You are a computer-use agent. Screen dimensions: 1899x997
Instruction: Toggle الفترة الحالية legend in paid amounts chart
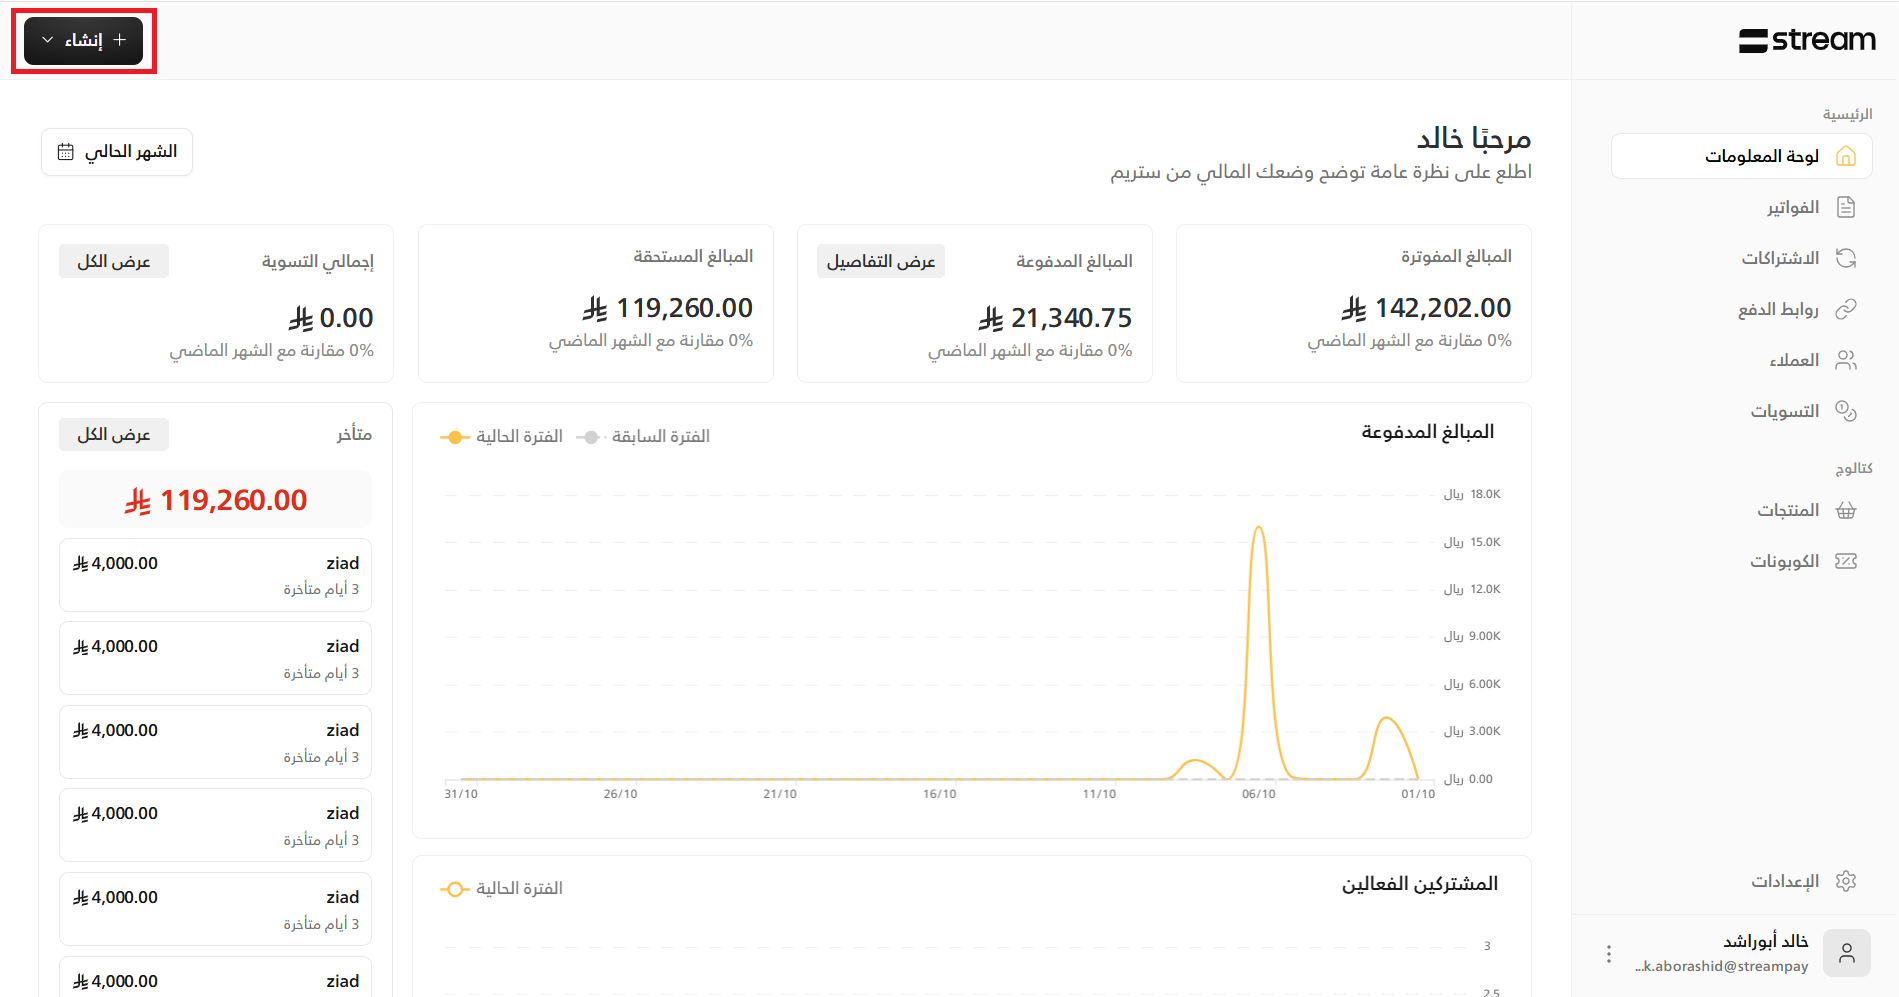[x=502, y=437]
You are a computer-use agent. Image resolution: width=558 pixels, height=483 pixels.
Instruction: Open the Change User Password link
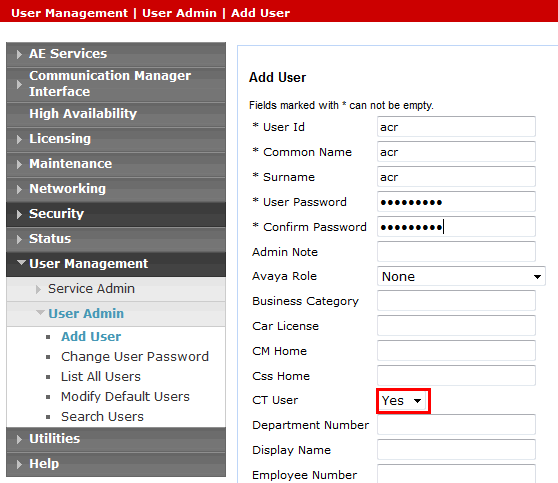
--- --- ---
### About this exercise
Set down the material above as is, without any pictures.

### Response area
You are a computer-use agent. Screen dimensions: 1899x997
Instruction: Toggle الفترة الحالية legend in paid amounts chart
[x=502, y=437]
You are a computer-use agent. Image resolution: width=558 pixels, height=483 pixels.
Instruction: Open the Change User Password link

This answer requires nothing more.